View Single Post
  #6  
Old 12-11-2006, 07:09 PM
pvn pvn is offline
Senior Member
 
Join Date: Jan 2004
Location: back despite popular demand
Posts: 10,955
Default Re: Cold War Science Beat Free Market?

[ QUOTE ]
Government spending on certain sciences during and as a result of the cold war (nuclear, rocket, space, moon, computers, etc.) advanced the scientific knowledge ball much further than businenss as usual would have done during the same years. True or false?

[/ QUOTE ]

"Scientific Knowledge" isn't some linear thing that you just dump money into and progress along. It can be advanced in different directions, at different rates, and any particular piece of information can be arrived at from different paths.

So, government spending advanced *some aspects* of scientific knowledge further than they would have been without government spending (for example, I feel comfortable thinking that a free market would not have resulted in intercontinental ballistic missle technology that is advanced as what we have today). It also kept other areas back (by diverting funding).

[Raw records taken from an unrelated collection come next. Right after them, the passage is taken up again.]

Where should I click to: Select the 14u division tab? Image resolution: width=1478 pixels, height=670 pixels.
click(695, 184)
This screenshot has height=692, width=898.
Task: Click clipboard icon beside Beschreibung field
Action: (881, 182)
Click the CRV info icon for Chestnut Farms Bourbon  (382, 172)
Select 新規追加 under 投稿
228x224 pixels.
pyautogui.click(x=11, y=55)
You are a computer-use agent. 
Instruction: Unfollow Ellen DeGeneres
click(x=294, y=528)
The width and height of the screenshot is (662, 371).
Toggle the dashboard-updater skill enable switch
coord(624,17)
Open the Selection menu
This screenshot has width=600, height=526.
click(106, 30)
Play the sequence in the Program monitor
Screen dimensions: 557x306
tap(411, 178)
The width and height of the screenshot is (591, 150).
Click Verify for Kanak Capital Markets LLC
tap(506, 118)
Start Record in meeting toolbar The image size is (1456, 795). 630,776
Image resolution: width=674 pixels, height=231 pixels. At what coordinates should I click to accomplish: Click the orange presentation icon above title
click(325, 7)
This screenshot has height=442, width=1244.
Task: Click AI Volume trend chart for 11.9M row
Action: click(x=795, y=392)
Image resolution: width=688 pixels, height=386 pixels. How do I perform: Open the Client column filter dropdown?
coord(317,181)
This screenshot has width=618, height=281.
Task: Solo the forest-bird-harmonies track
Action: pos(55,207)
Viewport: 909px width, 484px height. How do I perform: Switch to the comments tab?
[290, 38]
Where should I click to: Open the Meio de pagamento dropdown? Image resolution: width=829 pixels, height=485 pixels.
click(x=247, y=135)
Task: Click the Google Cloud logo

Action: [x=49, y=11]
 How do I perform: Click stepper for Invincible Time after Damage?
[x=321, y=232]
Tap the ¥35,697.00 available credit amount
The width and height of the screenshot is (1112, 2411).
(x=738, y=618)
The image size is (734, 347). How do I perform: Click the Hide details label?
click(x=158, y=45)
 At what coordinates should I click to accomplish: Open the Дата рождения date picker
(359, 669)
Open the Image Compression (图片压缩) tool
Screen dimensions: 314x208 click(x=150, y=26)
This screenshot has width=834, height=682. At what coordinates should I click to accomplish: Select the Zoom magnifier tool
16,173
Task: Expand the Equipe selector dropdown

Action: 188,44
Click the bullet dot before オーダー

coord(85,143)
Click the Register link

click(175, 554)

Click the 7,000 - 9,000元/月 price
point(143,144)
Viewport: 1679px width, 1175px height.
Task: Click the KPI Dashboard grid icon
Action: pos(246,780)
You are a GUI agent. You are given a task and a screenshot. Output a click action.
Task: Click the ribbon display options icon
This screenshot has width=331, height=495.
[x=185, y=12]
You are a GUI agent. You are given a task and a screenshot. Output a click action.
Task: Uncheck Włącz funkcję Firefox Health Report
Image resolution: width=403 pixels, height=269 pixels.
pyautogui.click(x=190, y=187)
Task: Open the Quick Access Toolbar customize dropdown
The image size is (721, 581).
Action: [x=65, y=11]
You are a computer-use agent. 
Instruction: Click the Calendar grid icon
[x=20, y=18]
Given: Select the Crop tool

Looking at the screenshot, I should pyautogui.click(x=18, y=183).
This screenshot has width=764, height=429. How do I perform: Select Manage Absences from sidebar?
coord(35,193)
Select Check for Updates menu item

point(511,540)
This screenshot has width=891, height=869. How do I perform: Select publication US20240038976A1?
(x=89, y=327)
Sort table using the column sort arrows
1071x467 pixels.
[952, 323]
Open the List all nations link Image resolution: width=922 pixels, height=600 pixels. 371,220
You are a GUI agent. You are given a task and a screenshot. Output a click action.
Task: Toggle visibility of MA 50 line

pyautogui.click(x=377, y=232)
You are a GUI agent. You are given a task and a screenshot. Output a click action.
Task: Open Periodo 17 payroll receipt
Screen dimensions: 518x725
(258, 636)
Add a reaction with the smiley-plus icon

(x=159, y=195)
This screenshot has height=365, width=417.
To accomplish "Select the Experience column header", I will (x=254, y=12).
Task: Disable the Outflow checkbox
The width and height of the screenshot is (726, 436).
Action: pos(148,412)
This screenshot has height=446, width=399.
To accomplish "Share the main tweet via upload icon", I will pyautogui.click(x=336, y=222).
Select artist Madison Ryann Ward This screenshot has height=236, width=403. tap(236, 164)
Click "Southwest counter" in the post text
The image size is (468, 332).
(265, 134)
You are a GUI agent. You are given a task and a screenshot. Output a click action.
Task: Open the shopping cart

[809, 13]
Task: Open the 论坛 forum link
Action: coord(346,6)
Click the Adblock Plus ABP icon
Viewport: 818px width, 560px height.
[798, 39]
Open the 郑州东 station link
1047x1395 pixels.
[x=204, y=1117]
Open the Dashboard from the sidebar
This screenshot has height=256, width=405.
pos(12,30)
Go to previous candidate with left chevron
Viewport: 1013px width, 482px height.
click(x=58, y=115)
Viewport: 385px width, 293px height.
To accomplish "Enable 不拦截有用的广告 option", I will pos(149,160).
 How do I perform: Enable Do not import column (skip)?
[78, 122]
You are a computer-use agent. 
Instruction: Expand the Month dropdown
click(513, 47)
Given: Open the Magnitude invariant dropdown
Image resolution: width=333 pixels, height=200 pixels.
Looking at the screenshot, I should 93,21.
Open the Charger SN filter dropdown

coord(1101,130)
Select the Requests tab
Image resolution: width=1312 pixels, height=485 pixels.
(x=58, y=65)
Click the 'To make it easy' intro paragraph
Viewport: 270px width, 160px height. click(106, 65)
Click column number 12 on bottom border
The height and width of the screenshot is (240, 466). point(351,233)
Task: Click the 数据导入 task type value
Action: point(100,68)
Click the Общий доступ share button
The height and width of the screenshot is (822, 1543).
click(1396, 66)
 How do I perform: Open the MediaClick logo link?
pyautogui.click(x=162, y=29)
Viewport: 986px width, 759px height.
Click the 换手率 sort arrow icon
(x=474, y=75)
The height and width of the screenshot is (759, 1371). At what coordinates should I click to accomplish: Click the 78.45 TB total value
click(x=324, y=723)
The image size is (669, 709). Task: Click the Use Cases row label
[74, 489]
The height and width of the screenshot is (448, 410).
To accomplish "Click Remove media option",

I made a long post about this a while back. I already recycled it once this week, but here it is again:

We know there is a demand for research. There are some vague conjectures that such demand will not be adequately met without government funding, but no reasoning why except that "it's expensive". Part of the reason it's expensive is government itself - the overhead, the waste.

Of course some people want *more* research. Some people want more farm subsidies, too. Why is *your* prefered level of research funding the "correct" level?

An earlier post of mine on the topic:

Research is effectively an economic problem. There are finite resources, there are multiple competing uses for those resorces. In fact, many of these resources (people and material) have uses in other aspects of the economy - meaning you can't seperate research from other economic activity. It's all tied together.

Everyone already acknowleges that market action is superior to government dictation in the "regular" economy - why should research be any different?

Just the bureaucratic bungling is enough to make this decision clear. But there are other considerations. The political meddling (witness stem cell research) is, by itself, reason enough to not allow government to screw with research. Then the moral impropriety of using other people's money - again, by itself enough to make this decision easy.

Effectiveness: advantage market
Objectiveness: advantage market
Respectfulness: advantage market

Yes, people have made great discoveries with government funding. Just think of how much more could have been discovered already without government interference weighing the process down.